__Desafio 1__
Traduza para o inglês a frase "Não é a primeira vez que acontece esta tática de associar crítica ao estado de Israel ao antissemitismo.", retirada do texto sobre o cartunista Carlos Latuff.

A conta não fecha: quando um jornal europeu acaba sendo alvo de protestos por publicar charges ofensivas ao profeta Maomé, a liberdade de expressão é invocada em defesa da publicação. “Mas quando um cartunista como eu, que não tem foco sobre o judaísmo ou questões raciais, dedica seu trabalho a expor o apartheid israelense sobre os palestinos, recebe difamação”, resume Carlos Latuff.

Esta difamação voltou à tona na virada de 2012 para 2013, quando o Centro de Defesa dos Direitos Humanos Simón Wiesenthal, entidade israelense sediada em Los Angeles, colocou o cartunista na terceira posição de uma lista que aponta dez organizações ou pessoas consideradas mais antissemitas. Na tentativa de ilustrar sua posição no seu relatório, o instituto utilizou charge de Latuff que mostra o primeiro-ministro de Israel, Benjamin Netanyahu, torcendo um cadáver palestino para obter votos eleitorais.

“Não fiquei surpreso. Não é a primeira vez que acontece esta tática de associar crítica ao estado de Israel ao antissemitismo. Existe uma série de organizações nos Estados Unidos e na Europa que se dedicam a este tipo de tarefa: identificar na imprensa, na Internet, artigo e opiniões que sejam contrárias à política de Israel para expô-los como antissemitas”, lembra Latuff.

__Registros listados__
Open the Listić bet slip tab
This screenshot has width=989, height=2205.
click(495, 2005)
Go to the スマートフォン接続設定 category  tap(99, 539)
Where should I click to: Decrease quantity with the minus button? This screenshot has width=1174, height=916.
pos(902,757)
* * *
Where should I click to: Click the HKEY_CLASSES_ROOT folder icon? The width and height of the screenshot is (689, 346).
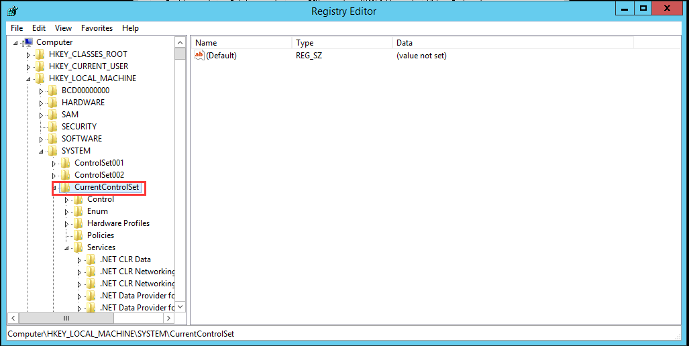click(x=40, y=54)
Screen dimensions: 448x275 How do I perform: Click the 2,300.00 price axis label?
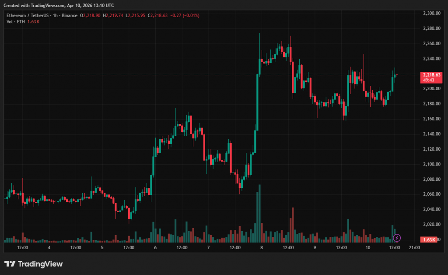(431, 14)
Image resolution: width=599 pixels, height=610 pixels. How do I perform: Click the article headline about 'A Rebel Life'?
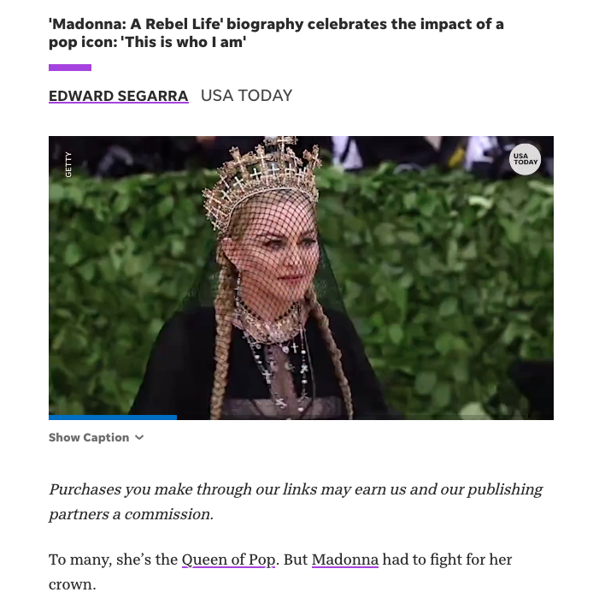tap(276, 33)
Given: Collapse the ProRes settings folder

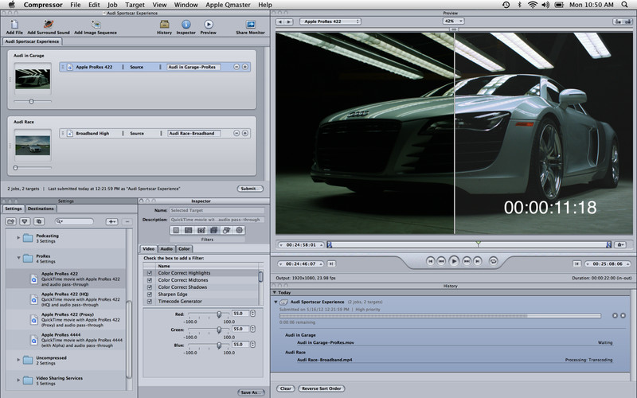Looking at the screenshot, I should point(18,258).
* * *
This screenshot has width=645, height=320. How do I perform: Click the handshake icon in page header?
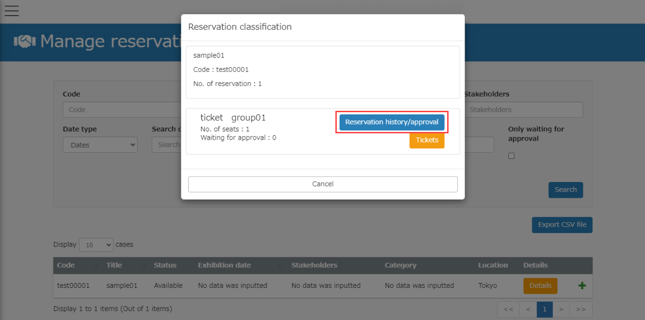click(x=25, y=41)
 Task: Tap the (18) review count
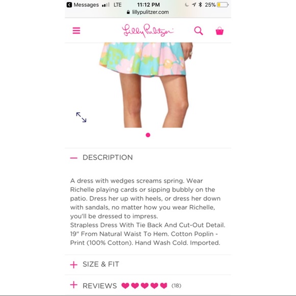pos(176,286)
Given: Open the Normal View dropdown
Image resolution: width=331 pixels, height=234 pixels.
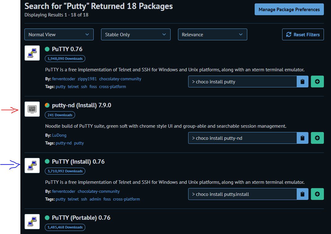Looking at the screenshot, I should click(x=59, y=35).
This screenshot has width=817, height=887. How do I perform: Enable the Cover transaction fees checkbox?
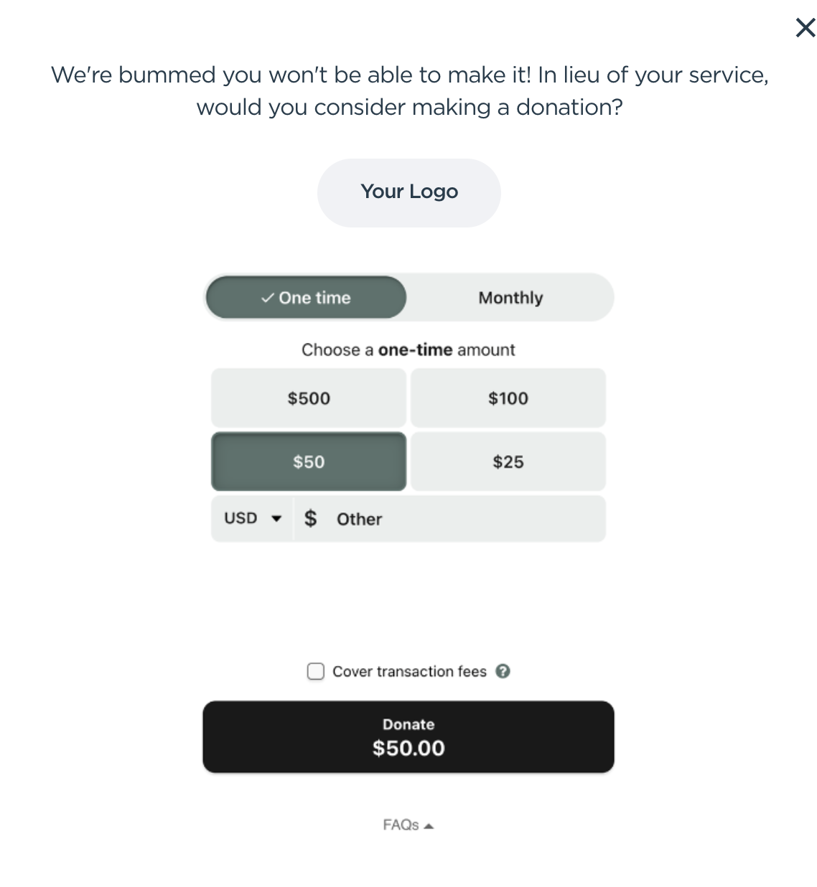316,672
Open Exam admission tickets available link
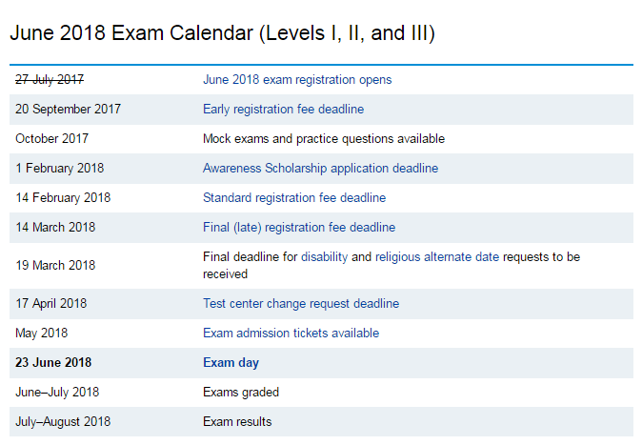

__Desafio 2__
Informe cada linha dos registros em que aparece a palavra "Given".

__Resultado do exercício 1__
This is not the first time this tactic of associating criticism of the State of Israel with anti-Semitism has occurred.

__Resultado do exercício 2__
Given: Collapse the ProRes settings folder
Given: Open the Normal View dropdown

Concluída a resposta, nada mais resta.